BEGIN PASSAGE FOR REVIEW
# AR 5mm Setback Post Status



## woodys737 (Dec 31, 2005)

Hey Dave! I ordered a 5mm setback post sometime in January and the shop said the 5's have been hung up off the coast of Long Beach. They weren't 100% on that but there are labor disputes between the west coast ILWU (Longshoreman) and their west coast employers going on so perhaps they are correct. By chance do you know the status of the posts and when/if they will clear the docks? Any news you can report would be appreciated.

Best Regards


----------



## Superdave3T (May 11, 2009)

woodys737 said:


> Hey Dave! I ordered a 5mm setback post sometime in January and the shop said the 5's have been hung up off the coast of Long Beach. They weren't 100% on that but there are labor disputes between the west coast ILWU (Longshoreman) and their west coast employers going on so perhaps they are correct. By chance do you know the status of the posts and when/if they will clear the docks? Any news you can report would be appreciated.
> 
> Best Regards


No idea when the boats will be allowed in port. The seatposts along with a few thousand bicycles are on perma-hold.
END PASSAGE FOR REVIEW
BEGIN ENTRIES PROVIDED
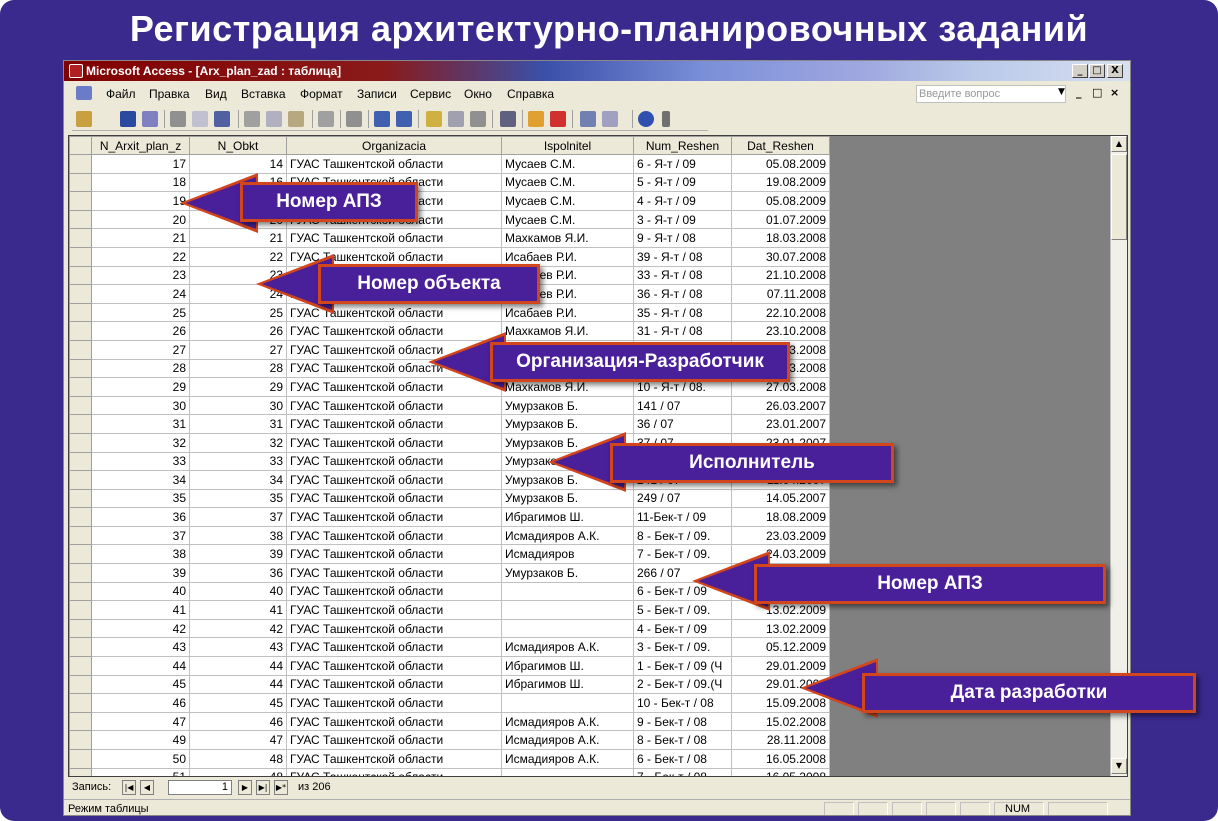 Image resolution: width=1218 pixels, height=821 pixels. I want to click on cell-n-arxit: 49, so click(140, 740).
END ENTRIES PROVIDED
BEGIN ENTRIES PROVIDED
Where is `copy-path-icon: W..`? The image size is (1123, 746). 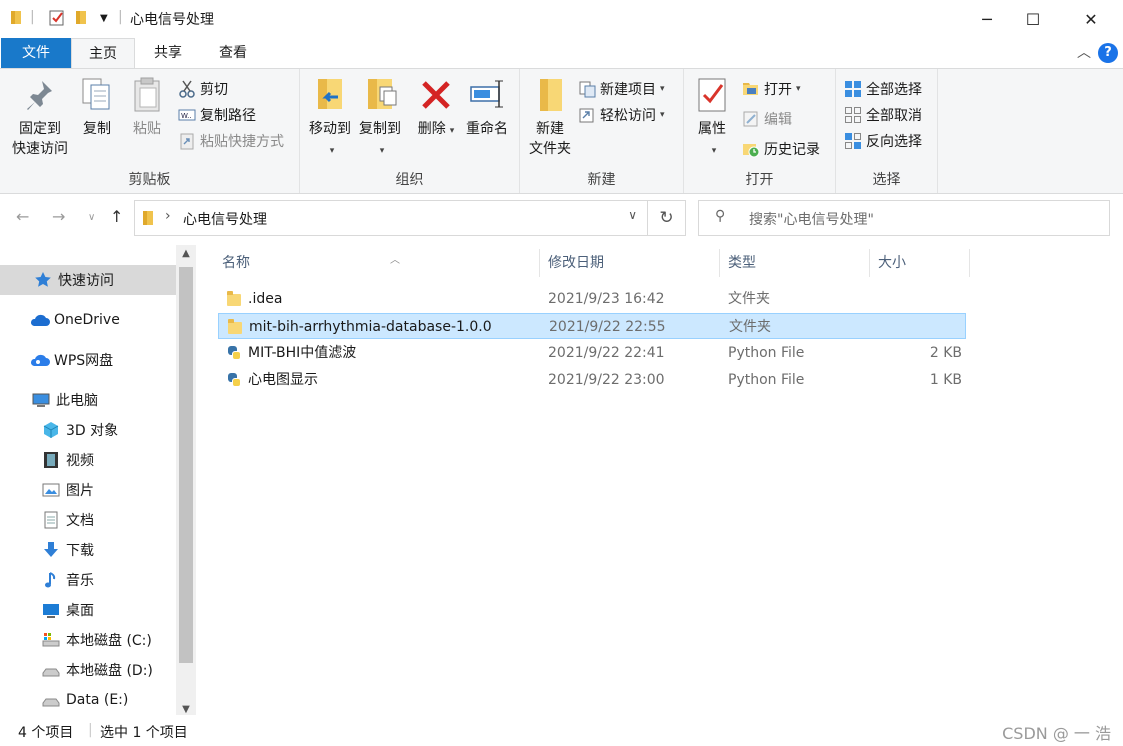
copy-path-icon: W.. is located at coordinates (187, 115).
END ENTRIES PROVIDED
[WHAT IS NEEDED]
Please answer these questions about the forum thread on the 5mm setback post:
1. In what month did woodys737 order the post?
2. Where did the shop say the posts were held up?
3. According to Superdave3T, what is on hold along with the seatposts?

[TASK ANSWER]
1. January
2. Off the coast of Long Beach
3. A few thousand bicycles